- Task: Write out exactly the lines below from the one containing "This screenshot has" to the last, both ends kept, and nothing more; skip all pictures.

[Stored data]
━━━━━━━━

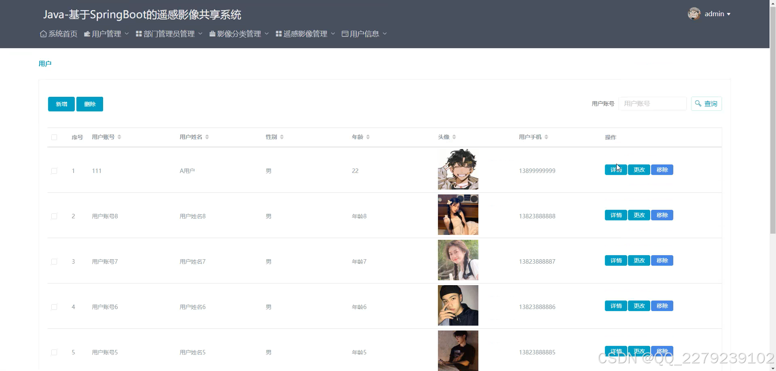Click the lock icon beside 影像分类管理
The height and width of the screenshot is (371, 776).
[x=212, y=34]
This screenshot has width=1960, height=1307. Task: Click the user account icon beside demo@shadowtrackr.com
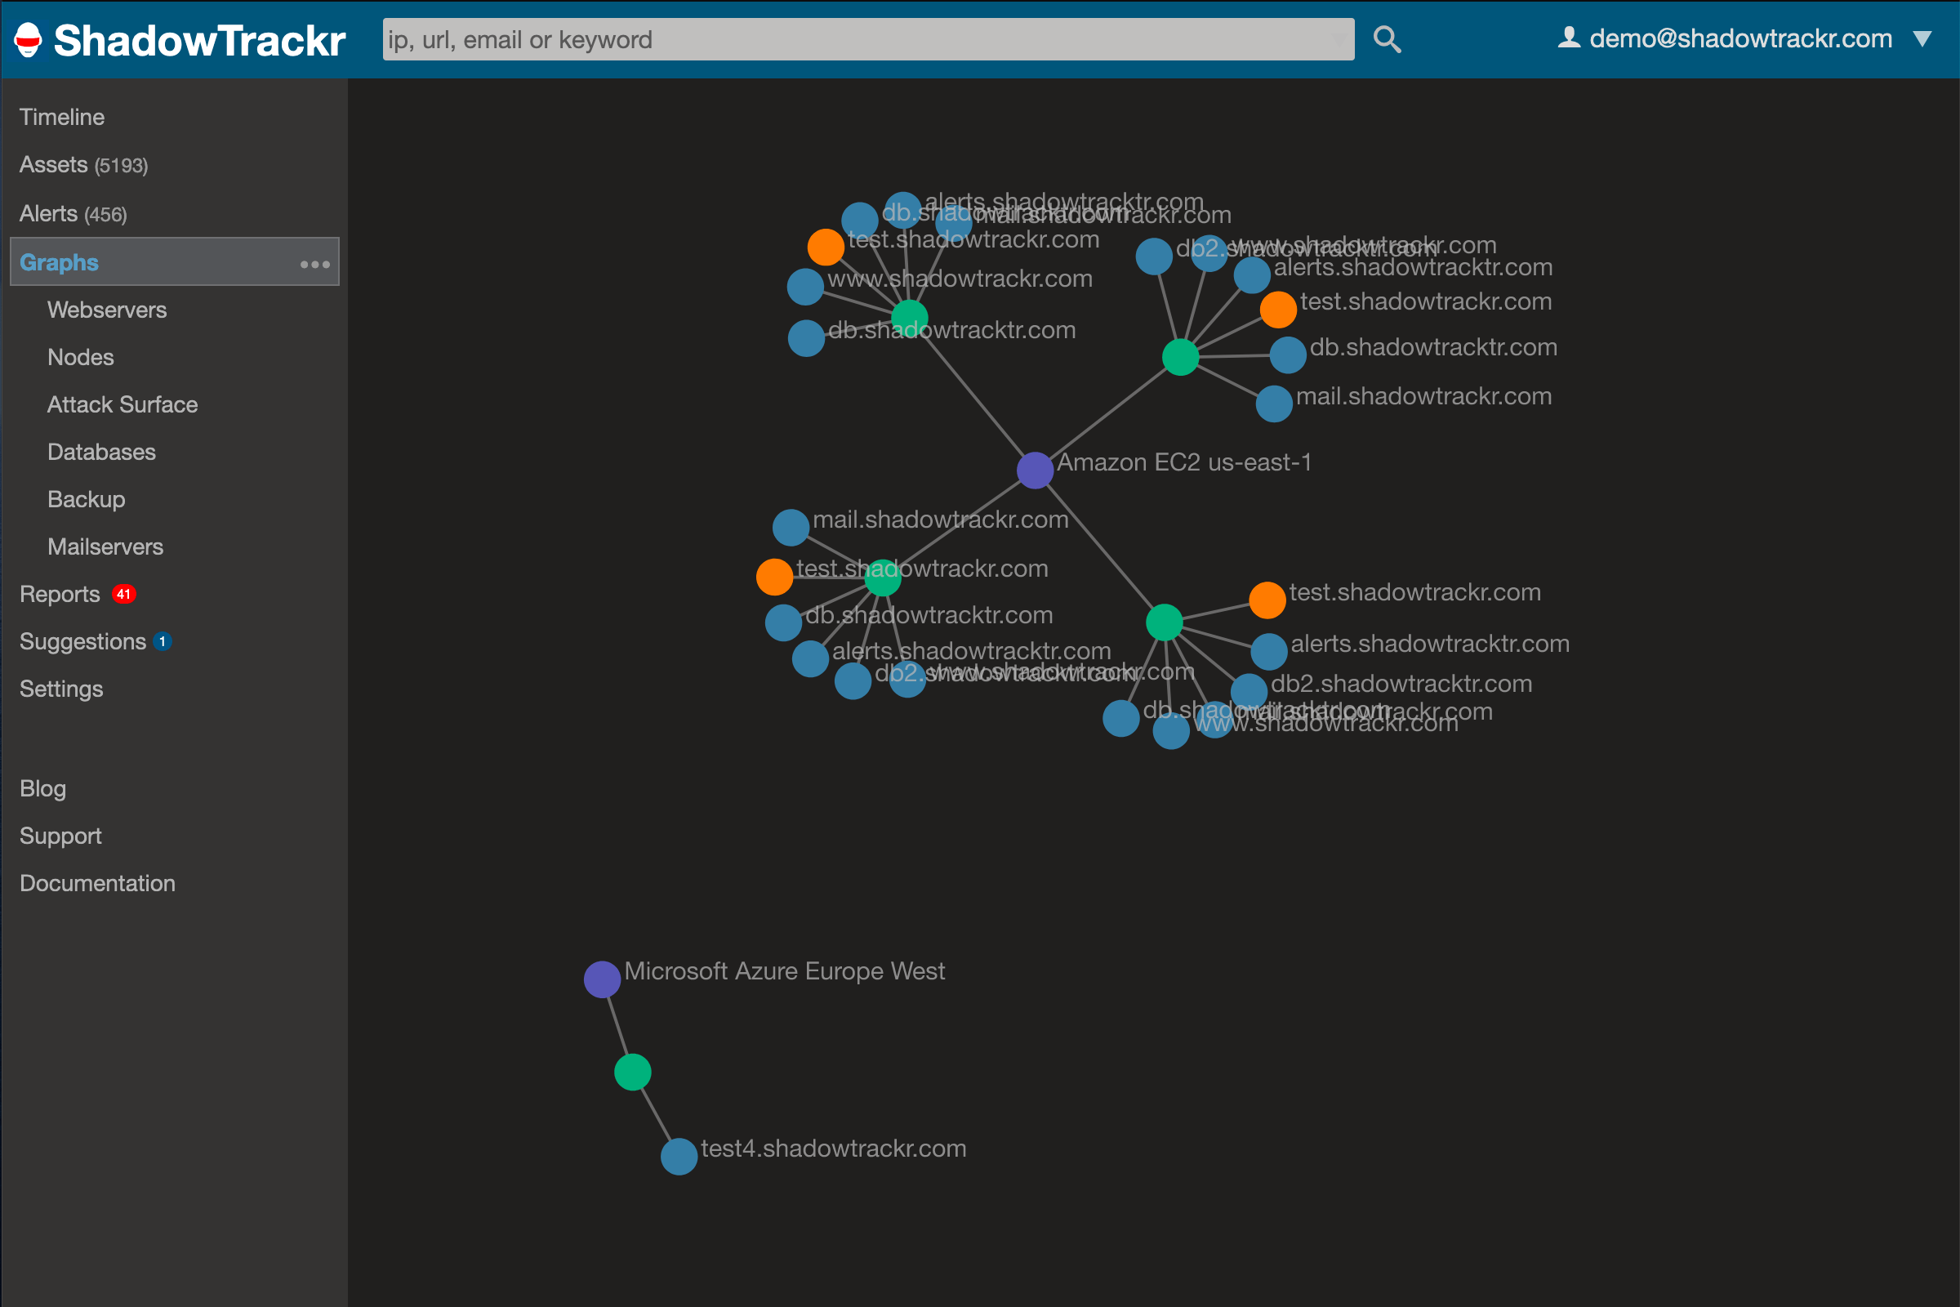point(1569,37)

━━━━━━━━

- Response to this task:
This screenshot has width=1960, height=1307. Task: Click the user account icon beside demo@shadowtrackr.com
point(1569,37)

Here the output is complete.